似たようなことは、実生活でも案外起きているものだ。その実例を紹介しよう。(文:松本ミゾレ)
「オメガってありきたりで中途半端だよな」と仲間内で話していたら……
先日、5ちゃんねるに「上司の腕時計を小馬鹿にしたのがバレてた……」というスレッドが立っていた。スレ主は「同僚がチクった以外ありえない。許せない。クソ」と書き込んでいる。
この上司の腕時計はオメガのようで、以前、「オメガってありきたりで中途半端だよな」と仲間内に向けて発言したスレ主は、その後の飲み会で上司本人から「お前悪口言っただろ」と叱責されたらしい。
チクった人もチクった人だけど、こういう悪口をそもそも言っちゃう本人が一番悪いのに、なんか逆ギレしてて怖いなぁと思ってしまう。まあでも、悪口のきっかけとして、腕時計って割とあるあるなのかもしれない。何せ、目につきやすい部分で小馬鹿にしていい要素って限られるし。
ルックスを小馬鹿にしちゃいけない風潮はあるし、最近はなんでもかんでもハラスメント認定される。「じゃあ、どこをイジったらいいの?」と思ったとき「あ、腕時計だ」と思ってしまったのだろう。
でも、腕時計だって馬鹿にしていい要素ではないし、そもそも上司をイジるなら目の前でイジらないと最高にダサい。
「なぜ身に着けているか」の理由はそれぞれ 安直にイジるのはダメ!
このスレッドには、スレ主に対しての冷静な意見もいくつか書き込まれている。例えば、「オメガあたりは一番ちょうどいいラインだと思う」という声もあれば、「腕時計に面白み出す上司とか存在がスベってる(からオメガは妥当)」という声もある。
中でも目を引くのが、この書き込みだ。
「腕時計は貰い物としてもポピュラーだから、例えばその上司の腕時計が成人したときに両親からもらったもんかもしれないわけで、それを退職するまでつけ続けたいと思ってるかもしれないわけで、ネットのノリで好き勝手言うのはやめたほうがいいぞ」
これこれ。

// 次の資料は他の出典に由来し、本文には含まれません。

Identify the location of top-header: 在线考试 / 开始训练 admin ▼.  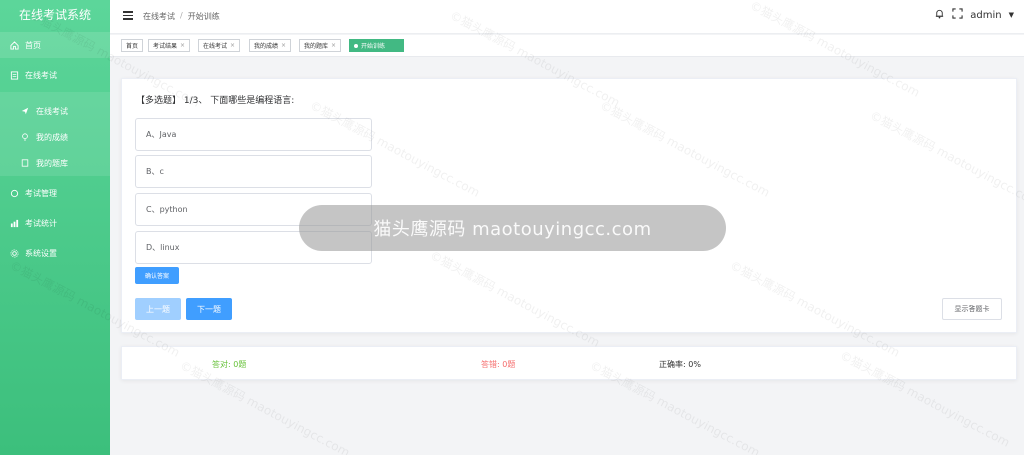
(567, 17).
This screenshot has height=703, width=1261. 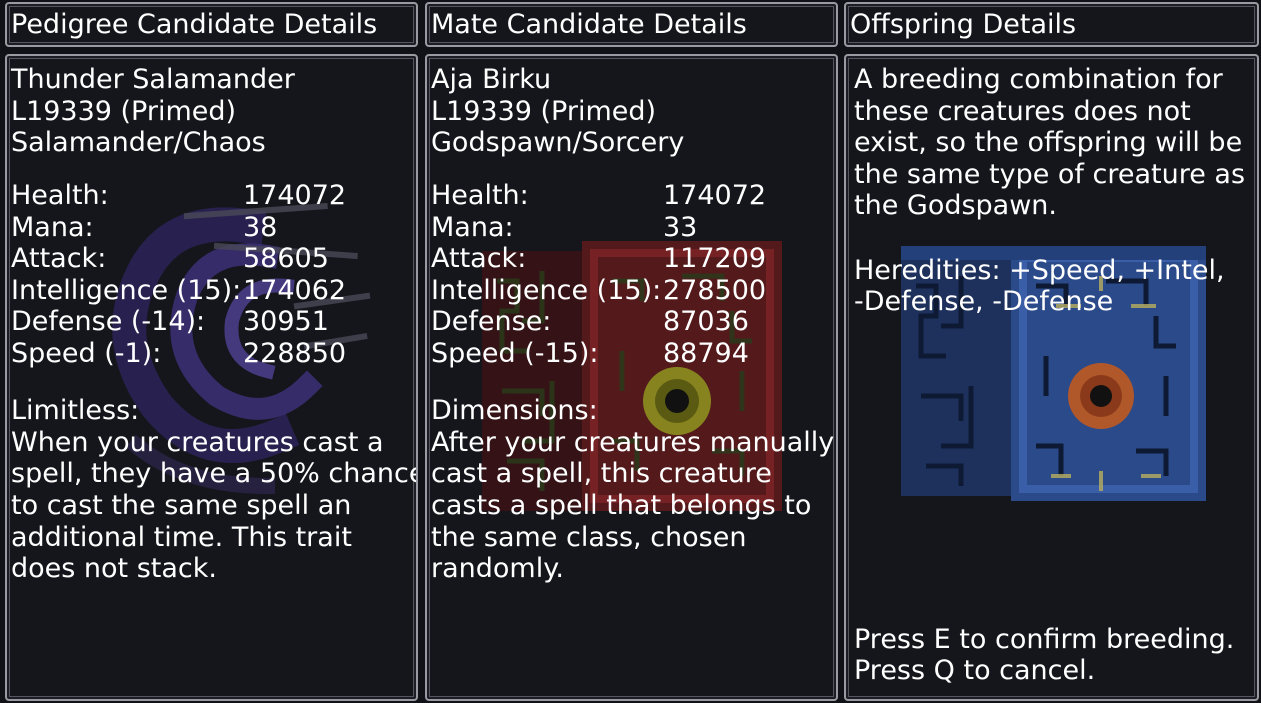 What do you see at coordinates (124, 112) in the screenshot?
I see `pedigree-level: L19339 (Primed)` at bounding box center [124, 112].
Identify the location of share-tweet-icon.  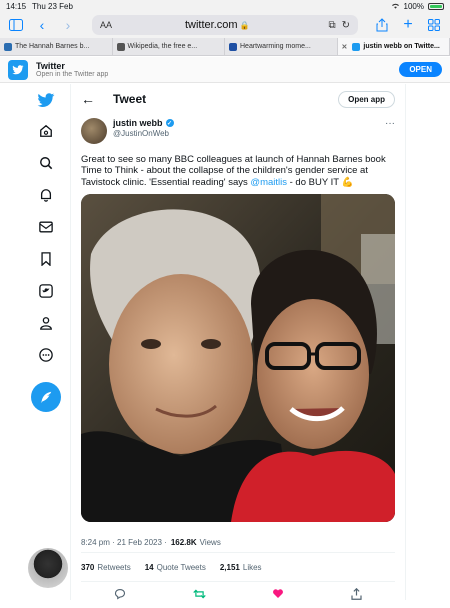
(356, 596).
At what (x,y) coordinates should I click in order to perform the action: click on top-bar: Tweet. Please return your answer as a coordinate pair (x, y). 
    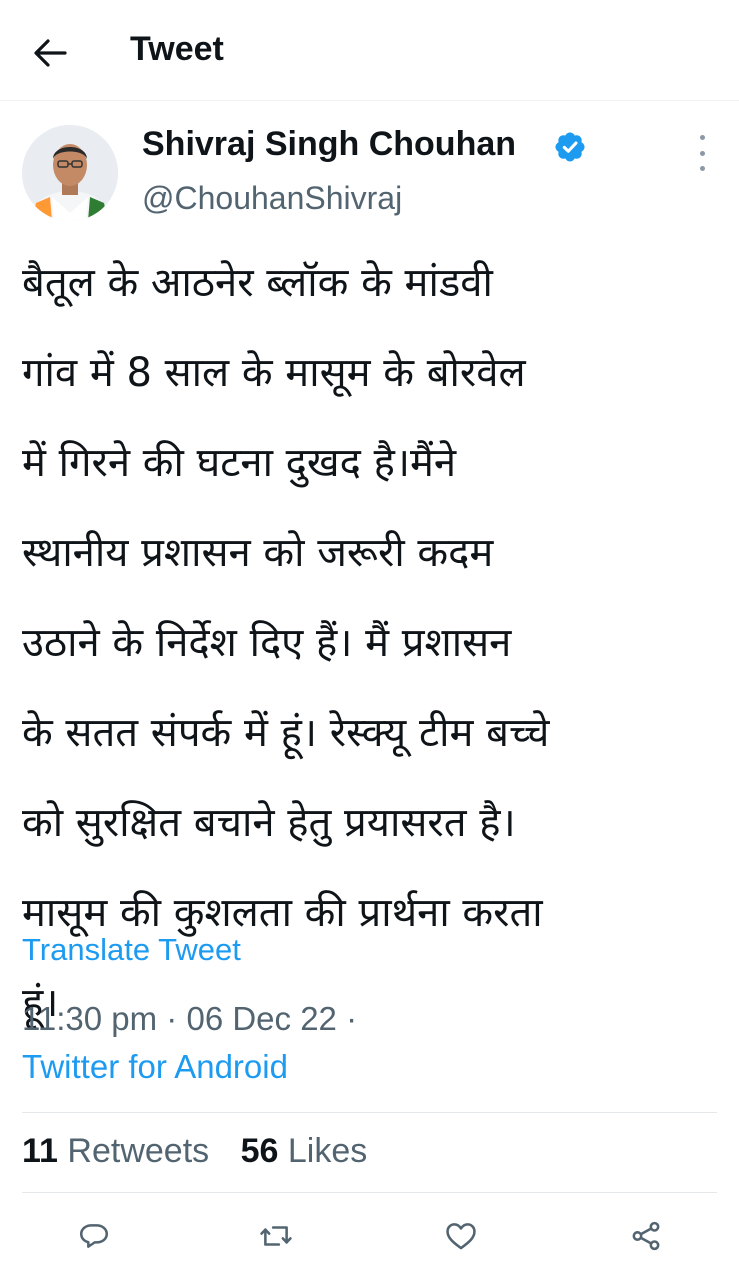
    Looking at the image, I should click on (370, 50).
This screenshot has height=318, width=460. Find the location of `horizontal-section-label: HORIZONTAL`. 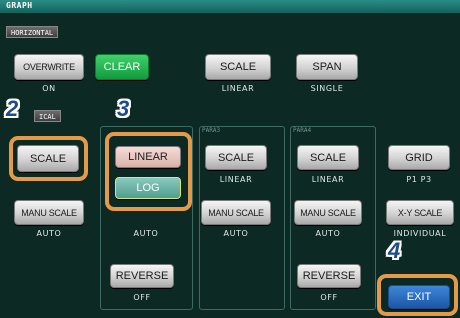

horizontal-section-label: HORIZONTAL is located at coordinates (32, 32).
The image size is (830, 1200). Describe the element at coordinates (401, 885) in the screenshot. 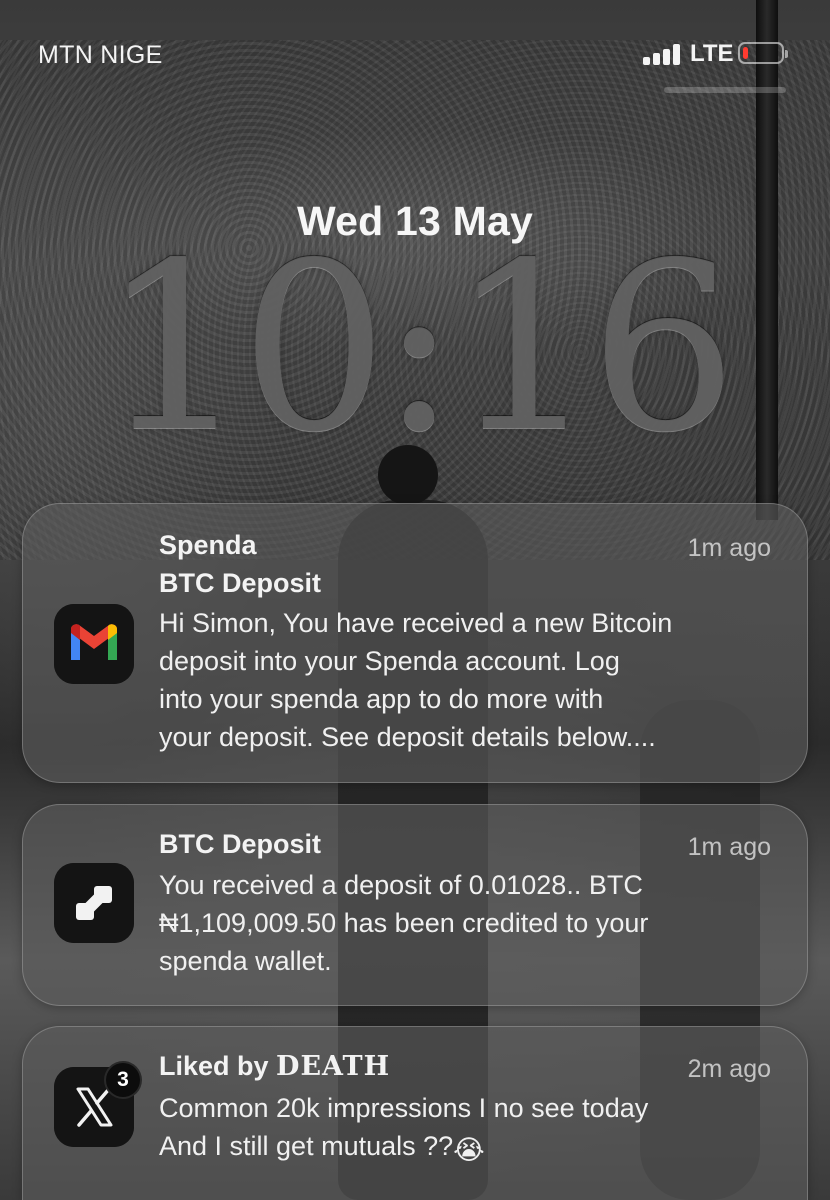

I see `notification-body-line: You received a deposit of 0.01028.. BTC` at that location.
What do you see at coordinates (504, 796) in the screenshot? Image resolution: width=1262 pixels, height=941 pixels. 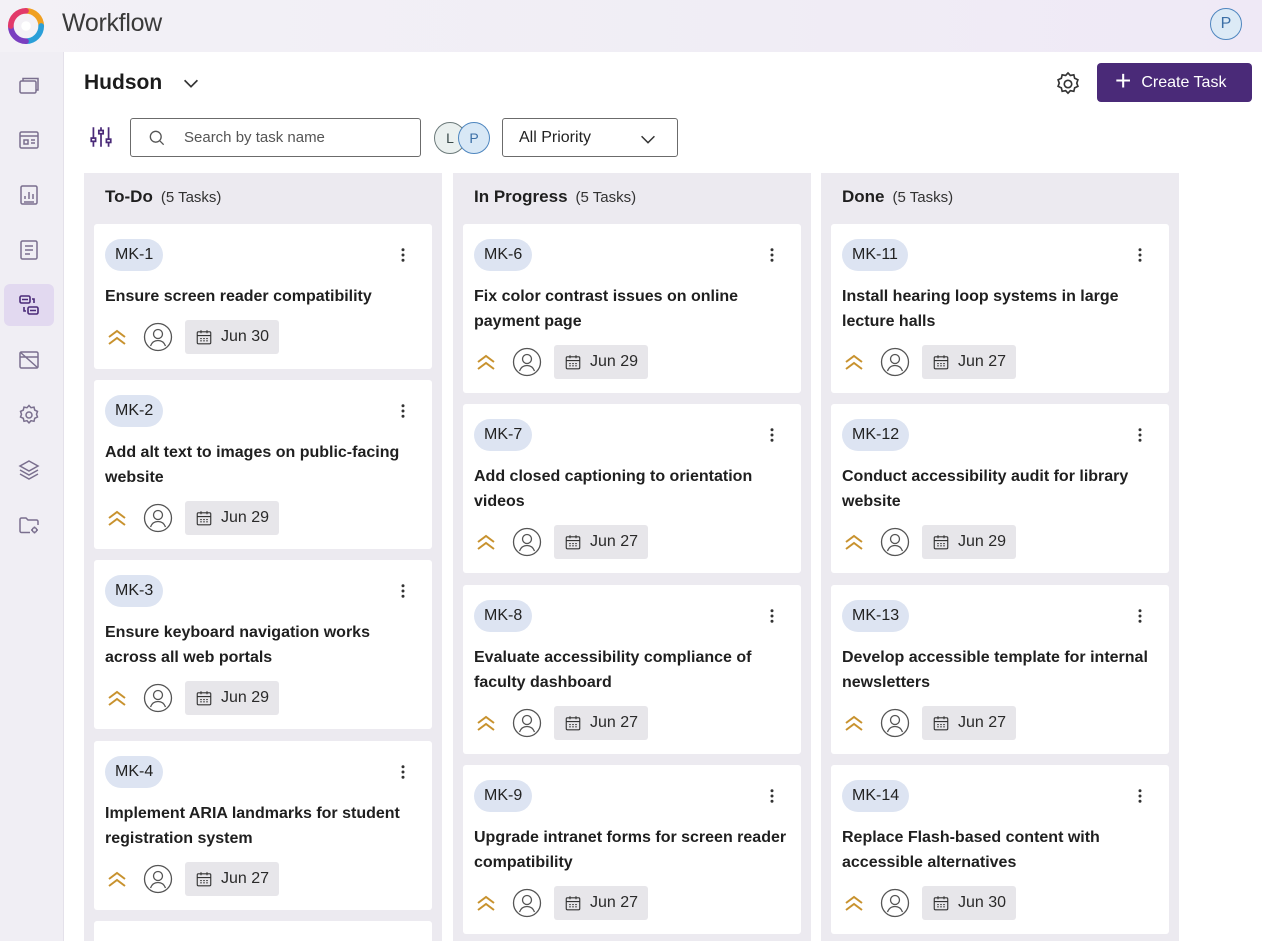 I see `task-id-badge: MK-9` at bounding box center [504, 796].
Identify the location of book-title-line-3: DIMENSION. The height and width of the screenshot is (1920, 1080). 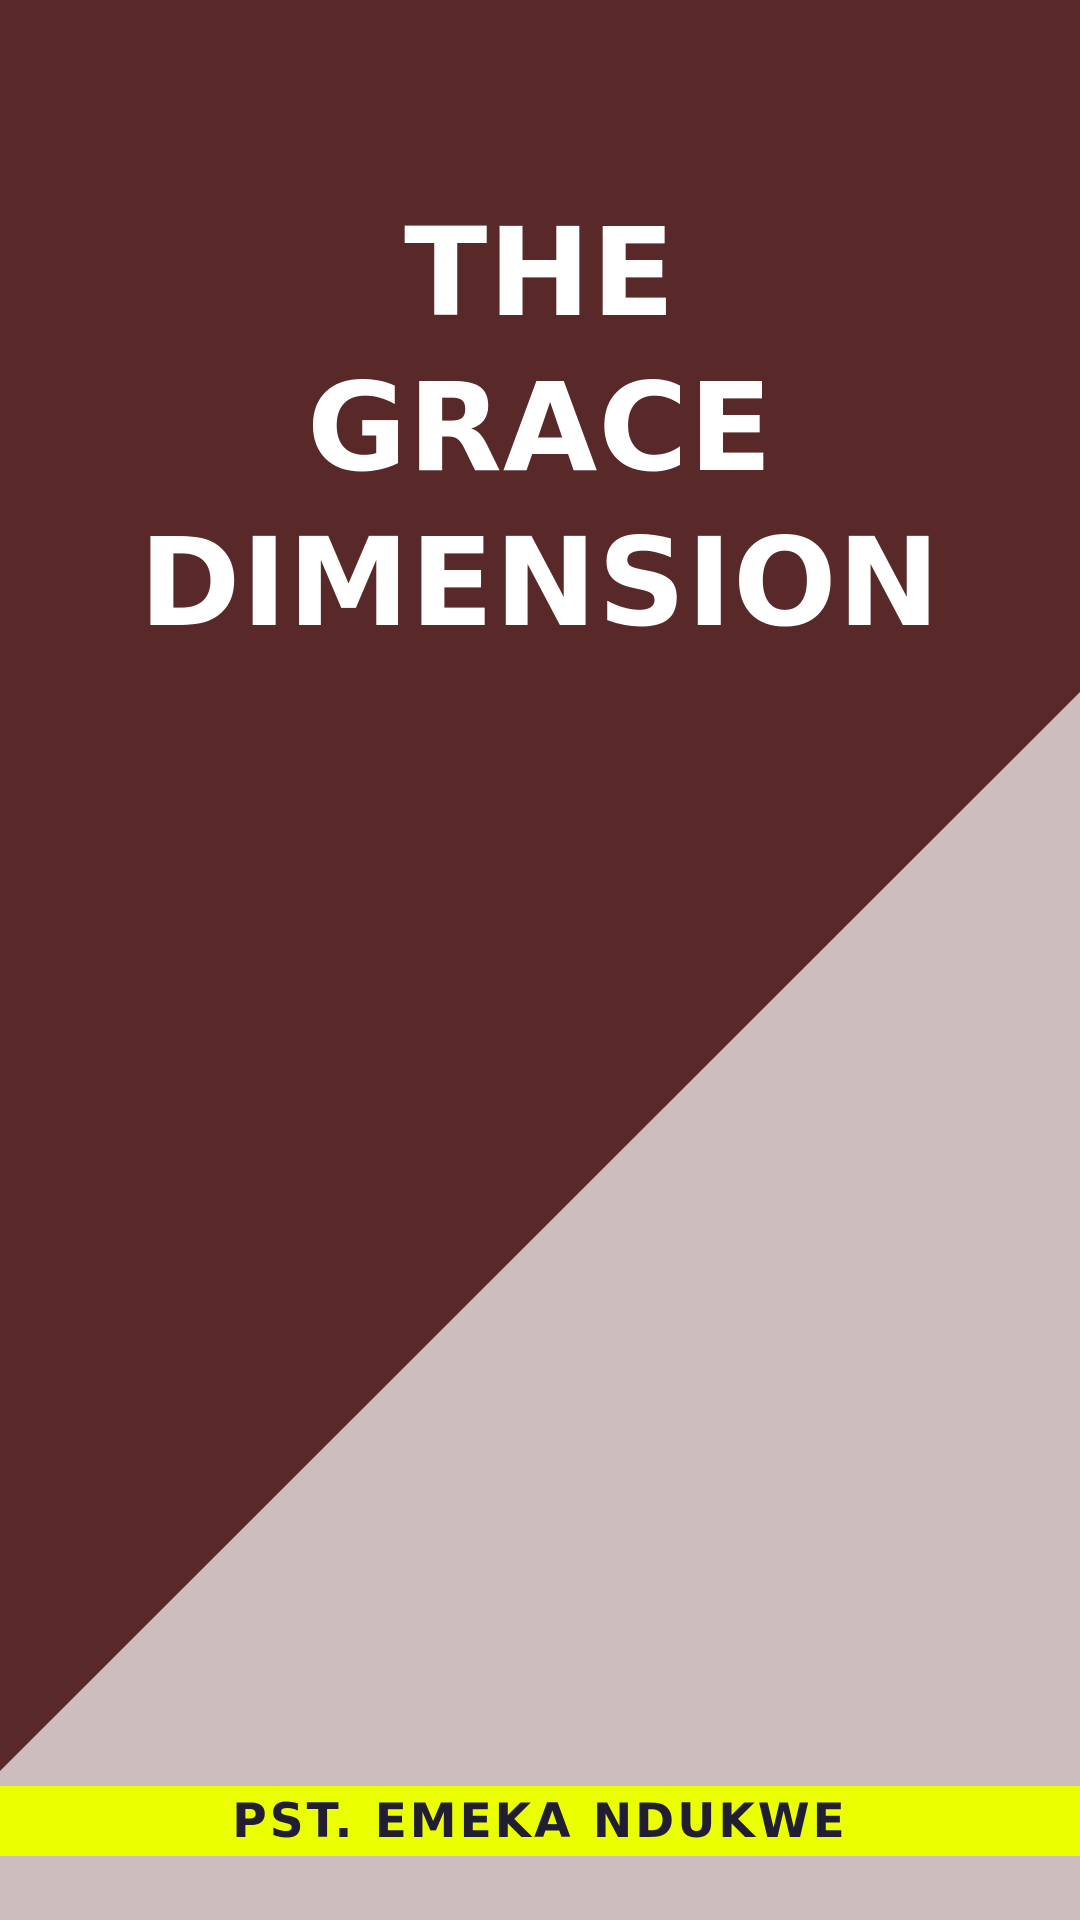
(540, 583).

この意見を冷静に言われたら、スレ主も普通に反省するんじゃないだろうか。以降のスレ主の書き込みはないので、もう見てないかもしれないけど。
腕時計は貰い物としてポピュラー、確かにそうだ。大事な人から貰ったものという可能性は大いにあり得る。だとしたら、それを事情も知らない人間に小馬鹿にされるなんて、誰だって願い下げだろうという話だ。
これは腕時計に限った話でもなくて、ネクタイやペン。それから財布なんかもまた貰いものだったり、思い出の詰まったものである可能性が出てくる。だからやっぱり、他人の持ち物を小馬鹿にするもんじゃないということになる。
そもそも、そんなことをしたところで笑いはさほど起きないし、気分を悪くする人のほうが圧倒的に多い。スレ主もきっと、そういう不愉快な発言をしちゃった人物だからこそ、それを聞いた誰かが上司に密告したんだろう。それに対して「むかつく」なんて言っても仕方がない。